Word and element location lines:
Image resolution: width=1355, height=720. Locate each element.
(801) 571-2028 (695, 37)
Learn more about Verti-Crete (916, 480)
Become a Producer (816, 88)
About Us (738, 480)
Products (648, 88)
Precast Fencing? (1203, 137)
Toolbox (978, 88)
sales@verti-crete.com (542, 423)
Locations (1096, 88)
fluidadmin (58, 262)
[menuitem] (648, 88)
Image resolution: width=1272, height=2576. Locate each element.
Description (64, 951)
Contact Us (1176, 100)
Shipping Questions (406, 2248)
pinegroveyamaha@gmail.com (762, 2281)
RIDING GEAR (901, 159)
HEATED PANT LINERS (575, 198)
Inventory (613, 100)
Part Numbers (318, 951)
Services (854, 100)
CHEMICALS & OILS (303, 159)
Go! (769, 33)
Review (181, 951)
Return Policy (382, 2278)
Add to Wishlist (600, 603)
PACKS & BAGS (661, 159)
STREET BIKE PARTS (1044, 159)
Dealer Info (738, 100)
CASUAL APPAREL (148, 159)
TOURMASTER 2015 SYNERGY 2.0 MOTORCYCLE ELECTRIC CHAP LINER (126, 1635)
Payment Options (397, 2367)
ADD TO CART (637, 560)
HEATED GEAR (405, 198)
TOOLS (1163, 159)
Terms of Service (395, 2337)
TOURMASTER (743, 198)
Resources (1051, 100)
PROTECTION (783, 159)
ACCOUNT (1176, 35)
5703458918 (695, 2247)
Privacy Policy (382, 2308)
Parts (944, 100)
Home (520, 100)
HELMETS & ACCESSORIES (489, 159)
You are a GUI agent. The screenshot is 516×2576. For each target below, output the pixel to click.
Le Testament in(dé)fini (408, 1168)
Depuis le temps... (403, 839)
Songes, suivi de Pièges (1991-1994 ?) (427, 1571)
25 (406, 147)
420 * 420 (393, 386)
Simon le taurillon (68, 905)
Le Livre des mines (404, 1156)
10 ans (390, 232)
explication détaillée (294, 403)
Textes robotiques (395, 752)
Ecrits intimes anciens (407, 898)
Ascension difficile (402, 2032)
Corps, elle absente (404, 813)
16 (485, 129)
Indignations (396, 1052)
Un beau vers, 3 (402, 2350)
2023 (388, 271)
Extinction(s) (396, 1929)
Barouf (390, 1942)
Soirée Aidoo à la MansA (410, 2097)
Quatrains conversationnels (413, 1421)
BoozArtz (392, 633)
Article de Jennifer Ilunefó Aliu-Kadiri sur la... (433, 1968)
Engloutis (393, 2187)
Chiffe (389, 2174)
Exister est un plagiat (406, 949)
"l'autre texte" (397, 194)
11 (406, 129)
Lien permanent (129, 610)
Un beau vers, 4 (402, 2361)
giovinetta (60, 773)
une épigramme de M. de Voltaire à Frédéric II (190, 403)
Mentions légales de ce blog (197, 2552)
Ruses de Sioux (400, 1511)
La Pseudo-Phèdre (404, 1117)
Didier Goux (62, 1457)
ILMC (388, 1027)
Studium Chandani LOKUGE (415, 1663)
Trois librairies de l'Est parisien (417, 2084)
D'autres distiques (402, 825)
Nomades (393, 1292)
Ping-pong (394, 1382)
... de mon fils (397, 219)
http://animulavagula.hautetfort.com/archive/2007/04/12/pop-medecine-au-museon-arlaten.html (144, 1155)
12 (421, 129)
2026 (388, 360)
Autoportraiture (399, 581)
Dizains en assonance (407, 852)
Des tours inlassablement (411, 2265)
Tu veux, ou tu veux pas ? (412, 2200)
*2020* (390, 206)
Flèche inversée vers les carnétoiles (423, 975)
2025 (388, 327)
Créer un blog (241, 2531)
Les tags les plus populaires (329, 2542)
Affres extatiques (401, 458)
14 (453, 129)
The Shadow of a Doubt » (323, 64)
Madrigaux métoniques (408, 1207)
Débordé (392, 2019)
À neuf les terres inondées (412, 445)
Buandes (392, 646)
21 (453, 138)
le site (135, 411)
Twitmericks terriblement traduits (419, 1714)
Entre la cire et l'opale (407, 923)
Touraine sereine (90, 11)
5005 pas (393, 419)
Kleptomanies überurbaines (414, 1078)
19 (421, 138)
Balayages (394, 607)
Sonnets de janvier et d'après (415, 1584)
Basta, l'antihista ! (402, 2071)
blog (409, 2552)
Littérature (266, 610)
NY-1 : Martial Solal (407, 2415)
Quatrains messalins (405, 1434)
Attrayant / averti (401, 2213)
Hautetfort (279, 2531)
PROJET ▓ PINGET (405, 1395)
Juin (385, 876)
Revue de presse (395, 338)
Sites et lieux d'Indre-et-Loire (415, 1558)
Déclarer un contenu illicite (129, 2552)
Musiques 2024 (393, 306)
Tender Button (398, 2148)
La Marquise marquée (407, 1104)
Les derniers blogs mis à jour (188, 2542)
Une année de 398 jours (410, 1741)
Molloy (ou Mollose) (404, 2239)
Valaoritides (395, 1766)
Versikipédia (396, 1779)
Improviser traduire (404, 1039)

**OBJECTIVE**
Retype these lines exactly as they appear.

**WRITTEN SOLUTION**
Image resolution: width=1355, height=720. Locate each element.
(801) 571-2028 (695, 37)
Learn more about Verti-Crete (916, 480)
Become a Producer (816, 88)
About Us (738, 480)
Products (648, 88)
Precast Fencing? (1203, 137)
Toolbox (978, 88)
sales@verti-crete.com (542, 423)
Locations (1096, 88)
fluidadmin (58, 262)
[menuitem] (648, 88)
Image resolution: width=1272, height=2576. Locate each element.
Description (64, 951)
Contact Us (1176, 100)
Shipping Questions (406, 2248)
pinegroveyamaha@gmail.com (762, 2281)
RIDING GEAR (901, 159)
HEATED PANT LINERS (575, 198)
Inventory (613, 100)
Part Numbers (318, 951)
Services (854, 100)
CHEMICALS & OILS (303, 159)
Go! (769, 33)
Review (181, 951)
Return Policy (382, 2278)
Add to Wishlist (600, 603)
PACKS & BAGS (661, 159)
STREET BIKE PARTS (1044, 159)
Dealer Info (738, 100)
CASUAL APPAREL (148, 159)
TOURMASTER 2015 SYNERGY 2.0 MOTORCYCLE ELECTRIC CHAP LINER (126, 1635)
Payment Options (397, 2367)
ADD TO CART (637, 560)
HEATED GEAR (405, 198)
TOOLS (1163, 159)
Terms of Service (395, 2337)
TOURMASTER (743, 198)
Resources (1051, 100)
PROTECTION (783, 159)
ACCOUNT (1176, 35)
5703458918 (695, 2247)
Privacy Policy (382, 2308)
Parts (944, 100)
Home (520, 100)
HELMETS & ACCESSORIES (489, 159)
You are a GUI agent. The screenshot is 516×2576. For each target below, output the pixel to click.
Le Testament in(dé)fini (408, 1168)
Depuis le temps... (403, 839)
Songes, suivi de Pièges (1991-1994 ?) (427, 1571)
25 (406, 147)
420 * 420 (393, 386)
Simon le taurillon (68, 905)
Le Livre des mines (404, 1156)
10 ans (390, 232)
explication détaillée (294, 403)
Textes robotiques (395, 752)
Ecrits intimes anciens (407, 898)
Ascension difficile (402, 2032)
Corps, elle absente (404, 813)
16 (485, 129)
Indignations (396, 1052)
Un beau vers, 3 (402, 2350)
2023 (388, 271)
Extinction(s) (396, 1929)
Barouf (390, 1942)
Soirée Aidoo à la MansA (410, 2097)
Quatrains conversationnels (413, 1421)
BoozArtz (392, 633)
Article de Jennifer Ilunefó Aliu-Kadiri sur la... (433, 1968)
Engloutis (393, 2187)
Chiffe (389, 2174)
Exister est un plagiat (406, 949)
"l'autre texte" (397, 194)
11 (406, 129)
Lien permanent (129, 610)
Un beau vers, 4 (402, 2361)
giovinetta (60, 773)
une épigramme de M. de Voltaire à Frédéric II (190, 403)
Mentions légales de ce blog (197, 2552)
Ruses de Sioux (400, 1511)
La Pseudo-Phèdre (404, 1117)
Didier Goux (62, 1457)
ILMC (388, 1027)
Studium Chandani LOKUGE (415, 1663)
Trois librairies de l'Est parisien (417, 2084)
D'autres distiques (402, 825)
Nomades (393, 1292)
Ping-pong (394, 1382)
... de mon fils (397, 219)
http://animulavagula.hautetfort.com/archive/2007/04/12/pop-medecine-au-museon-arlaten.html (144, 1155)
12 (421, 129)
2026 (388, 360)
Autoportraiture (399, 581)
Dizains en assonance (407, 852)
Des tours inlassablement (411, 2265)
Tu veux, ou tu veux pas ? (412, 2200)
*2020* (390, 206)
Flèche inversée vers les carnétoiles (423, 975)
2025 (388, 327)
Créer un blog (241, 2531)
Les tags les plus populaires (329, 2542)
Affres extatiques (401, 458)
14 (453, 129)
The Shadow of a Doubt » (323, 64)
Madrigaux métoniques (408, 1207)
Débordé (392, 2019)
À neuf les terres inondées (412, 445)
Buandes (392, 646)
21 (453, 138)
le site (135, 411)
Twitmericks terriblement traduits (419, 1714)
Entre la cire et l'opale (407, 923)
Touraine sereine (90, 11)
5005 pas (393, 419)
Kleptomanies überurbaines (414, 1078)
19 (421, 138)
Balayages (394, 607)
Sonnets de janvier et d'après (415, 1584)
Basta, l'antihista ! (402, 2071)
blog (409, 2552)
Littérature (266, 610)
NY-1 : Martial Solal (407, 2415)
Quatrains messalins (405, 1434)
Attrayant / averti (401, 2213)
Hautetfort (279, 2531)
PROJET ▓ PINGET (405, 1395)
Juin (385, 876)
Revue de presse (395, 338)
Sites et lieux d'Indre-et-Loire (415, 1558)
Déclarer un contenu illicite (129, 2552)
Musiques 2024 (393, 306)
Tender Button (398, 2148)
La Marquise marquée (407, 1104)
Les derniers blogs mis à jour (188, 2542)
Une année de 398 jours (410, 1741)
Molloy (ou Mollose) (404, 2239)
Valaoritides (395, 1766)
Versikipédia (396, 1779)
Improviser traduire (404, 1039)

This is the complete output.